WHAT IS REQUIRED: The expected result is the run of lines from the one containing "Task: Clear and edit the Key name input field" to the end of the listing, copied exactly.

(DATA LISTING begins)

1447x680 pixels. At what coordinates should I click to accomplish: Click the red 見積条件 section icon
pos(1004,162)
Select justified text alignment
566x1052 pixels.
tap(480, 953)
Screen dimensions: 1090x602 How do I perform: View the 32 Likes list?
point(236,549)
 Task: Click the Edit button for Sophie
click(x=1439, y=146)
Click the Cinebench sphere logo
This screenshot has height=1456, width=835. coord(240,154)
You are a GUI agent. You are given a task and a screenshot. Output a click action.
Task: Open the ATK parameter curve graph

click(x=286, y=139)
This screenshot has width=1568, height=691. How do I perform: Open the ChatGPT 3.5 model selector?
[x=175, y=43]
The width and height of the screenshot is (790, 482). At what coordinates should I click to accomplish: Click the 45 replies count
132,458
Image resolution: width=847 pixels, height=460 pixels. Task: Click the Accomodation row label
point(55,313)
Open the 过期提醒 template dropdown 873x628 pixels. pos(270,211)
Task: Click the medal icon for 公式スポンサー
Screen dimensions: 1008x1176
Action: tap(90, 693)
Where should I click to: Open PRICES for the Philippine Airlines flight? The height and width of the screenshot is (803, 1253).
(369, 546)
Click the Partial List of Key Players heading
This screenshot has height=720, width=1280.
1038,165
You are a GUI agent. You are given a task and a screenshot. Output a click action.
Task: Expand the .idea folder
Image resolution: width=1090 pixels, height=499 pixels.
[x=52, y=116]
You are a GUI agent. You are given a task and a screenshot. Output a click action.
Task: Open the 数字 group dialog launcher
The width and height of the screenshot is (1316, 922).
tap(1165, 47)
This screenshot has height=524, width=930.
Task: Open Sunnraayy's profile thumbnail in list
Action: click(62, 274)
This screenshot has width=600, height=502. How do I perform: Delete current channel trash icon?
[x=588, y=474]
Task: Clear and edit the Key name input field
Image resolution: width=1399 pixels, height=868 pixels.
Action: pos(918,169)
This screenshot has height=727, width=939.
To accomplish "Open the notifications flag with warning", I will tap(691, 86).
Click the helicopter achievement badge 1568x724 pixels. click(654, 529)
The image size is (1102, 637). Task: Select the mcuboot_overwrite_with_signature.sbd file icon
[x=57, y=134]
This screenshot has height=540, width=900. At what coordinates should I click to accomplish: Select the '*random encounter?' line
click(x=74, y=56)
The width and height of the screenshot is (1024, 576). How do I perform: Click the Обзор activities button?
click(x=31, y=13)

(DATA LISTING ends)

WRITTEN SOLUTION:
Task: Clear and edit the Key name input field
Image resolution: width=1399 pixels, height=868 pixels.
Action: pos(918,169)
This screenshot has height=727, width=939.
To accomplish "Open the notifications flag with warning", I will tap(691, 86).
Click the helicopter achievement badge 1568x724 pixels. click(654, 529)
The image size is (1102, 637). Task: Select the mcuboot_overwrite_with_signature.sbd file icon
[x=57, y=134]
This screenshot has height=540, width=900. At what coordinates should I click to accomplish: Select the '*random encounter?' line
click(x=74, y=56)
The width and height of the screenshot is (1024, 576). How do I perform: Click the Обзор activities button?
click(x=31, y=13)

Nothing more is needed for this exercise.